[Python-Dev] PEP 393 Summer of Code Project

Fri Aug 26 02:26:53 CEST 2011

On Wed, Aug 24, 2011 at 8:34 PM, Greg Ewing <greg.ewing at canterbury.ac.nz> wrote:
> What about things like the surrogateescape codec that
> deliberately use code units in non-standard ways? Will
> tricks like that still be possible if the code-unit
> level is hidden from the programmer?

I would think that it should still be possible to explicitly put
surrogates into a string, using the appropriate \uxxxx escape or
chr(i) or some such approach; the basic string operations IMO
shouldn't bother with checking for well-formed character sequences
(just as they shouldn't care about normal forms). But decoding bytes
from UTF-16 should not leave any surrogate pairs in, since
interpreting those is part of the decoding.

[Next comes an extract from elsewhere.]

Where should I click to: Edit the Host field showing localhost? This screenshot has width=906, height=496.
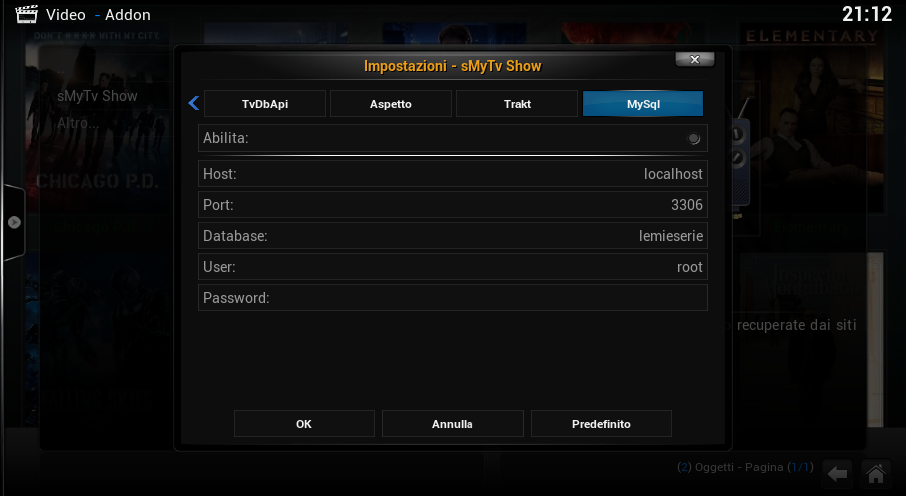point(452,173)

I'm not sure what should happen with UTF-8 when it (in flagrant
violation of the standard, I presume) contains two separately-encoded
surrogates forming a valid surrogate pair; probably whatever the UTF-8
codec does on a wide build today should be good enough. Similarly for
encoding to UTF-8 on a wide build if one managed to create a string
containing a surrogate pair. Basically, I'm for a
garbage-in-garbage-out approach (with separate library functions to
detect garbage if the app is worried about it).

-- 
--Guido van Rossum (python.org/~guido)